Concrete Crushing at Edwards Air Force Base
In 1955, the US Air Force laid a strip of concrete 15,000 feet long (nearly 2.5 miles), 300 feet wide, and 19 inches thick, adjacent to a dry lake bed in the Mojave Desert of Southern California. This strip of concrete (designated 04R/22L) was constructed to serve as the main runway for the next 25 years for Edwards Air Force Base, but ended up in service for 53 years. During that time, the 412th Test Wing performed test flights of every aircraft type used by the US military on that strip of concrete and each of the six space shuttles touched its wheels down on 04R/22L.
Over time, hard service in extreme desert conditions aged the runway, causing the concrete to spall and become a foreign object debris hazard. In 2008, 13,000 feet of deteriorating runway were removed and replaced, and massive concrete slabs were stockpiled on more than 45 acres of desert in the South Base area of Edwards.
Over the next 6 years, approximately half of the stockpiled concrete was processed and crushed by the Air Force, as funding and the demand for recycled concrete aggregate allowed. However, state regulatory agencies perceived the concrete slabs as stockpiled waste and pressured the Air Force to be more proactive in management of the material.
Through a competitive procurement in summer 2016, OTIE was awarded a contract through the USACE Los Angeles District (LA District) to process and sort 143,000 tons of commingled material consisting of the runway slabs and other concrete rubble, metal material, and landfill overburden. The contract included optional items to process and crush the remaining massive concrete slabs at South Base. But a multitude of challenges delayed the project schedule by 9 weeks and left OTIE without a heavy construction subcontractor after the first phase of work.
To maximize efficiency and production, OTIE re-engineered the project and retained a heavy construction company with which OTIE has an established and successful history. Confident in OTIE’s approach, the LA District modified OTIE’s contract to process an additional 350,000 tons of stockpiled large concrete slabs and subsequently crush 433,000 tons of processed concrete. The processing and crushing of the remaining concrete material were performed concurrently, saving the Air Force over $600,000.
As with any project, there were minor challenges to overcome in the subsequent phases of the project, but effective collaboration between the field crew, the project management team, and the subcontractor led to the last few tons of concrete being crushed on October 3, 2018—more than 6 months ahead of schedule.

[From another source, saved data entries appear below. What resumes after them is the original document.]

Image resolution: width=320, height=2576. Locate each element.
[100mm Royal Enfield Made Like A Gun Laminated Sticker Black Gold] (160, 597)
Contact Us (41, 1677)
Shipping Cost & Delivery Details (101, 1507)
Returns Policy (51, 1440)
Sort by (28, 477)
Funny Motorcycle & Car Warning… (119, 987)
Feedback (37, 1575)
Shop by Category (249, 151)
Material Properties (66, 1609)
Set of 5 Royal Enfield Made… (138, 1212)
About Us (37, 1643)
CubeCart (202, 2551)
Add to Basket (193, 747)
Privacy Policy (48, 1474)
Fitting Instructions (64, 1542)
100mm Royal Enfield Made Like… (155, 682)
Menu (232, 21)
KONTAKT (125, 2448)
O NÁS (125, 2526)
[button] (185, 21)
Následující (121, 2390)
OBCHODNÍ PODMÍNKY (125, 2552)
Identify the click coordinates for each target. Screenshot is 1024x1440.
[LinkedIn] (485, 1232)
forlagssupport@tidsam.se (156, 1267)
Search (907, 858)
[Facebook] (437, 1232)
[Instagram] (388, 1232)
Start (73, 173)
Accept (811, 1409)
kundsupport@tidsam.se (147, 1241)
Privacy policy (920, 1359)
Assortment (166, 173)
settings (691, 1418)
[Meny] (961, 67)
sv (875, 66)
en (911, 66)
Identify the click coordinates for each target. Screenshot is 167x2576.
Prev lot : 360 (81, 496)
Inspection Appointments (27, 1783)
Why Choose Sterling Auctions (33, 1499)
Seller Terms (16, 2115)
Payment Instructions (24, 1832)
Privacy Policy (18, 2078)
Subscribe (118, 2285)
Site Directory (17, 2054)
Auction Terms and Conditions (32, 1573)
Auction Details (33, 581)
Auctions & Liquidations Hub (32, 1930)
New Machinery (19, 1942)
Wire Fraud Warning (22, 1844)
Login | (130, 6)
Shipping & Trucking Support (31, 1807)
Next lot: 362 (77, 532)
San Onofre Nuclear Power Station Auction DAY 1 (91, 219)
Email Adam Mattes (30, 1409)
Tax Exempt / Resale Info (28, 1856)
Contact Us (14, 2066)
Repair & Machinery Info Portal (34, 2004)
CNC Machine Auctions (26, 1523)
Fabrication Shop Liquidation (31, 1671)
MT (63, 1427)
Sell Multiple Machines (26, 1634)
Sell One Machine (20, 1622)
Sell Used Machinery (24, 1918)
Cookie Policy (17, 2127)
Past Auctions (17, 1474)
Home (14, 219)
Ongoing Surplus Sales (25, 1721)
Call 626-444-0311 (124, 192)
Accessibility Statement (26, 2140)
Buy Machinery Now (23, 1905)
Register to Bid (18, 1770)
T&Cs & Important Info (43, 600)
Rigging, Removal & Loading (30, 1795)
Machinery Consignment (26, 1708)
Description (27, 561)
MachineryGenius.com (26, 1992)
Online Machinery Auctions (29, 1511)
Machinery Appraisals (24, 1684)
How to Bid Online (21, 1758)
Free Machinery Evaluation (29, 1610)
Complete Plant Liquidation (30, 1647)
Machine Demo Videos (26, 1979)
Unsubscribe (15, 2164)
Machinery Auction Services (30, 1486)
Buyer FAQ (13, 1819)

The crushed concrete is intended to be used as cover material or rip-rap at former base landfill Sites 3 and 29 and skeet range Sites 81 and 102 under two additional contract awards to OTIE through USACE Tulsa and LA Districts.
The concrete crushing project at Edwards AFB is the largest concrete recycling project undertaken by the Air Force. Base Civil Engineering estimated that it would have taken the Air Force approximately 30 years to complete the crushing project if they had self-performed the work. OTIE was able to complete the project in just 18 months.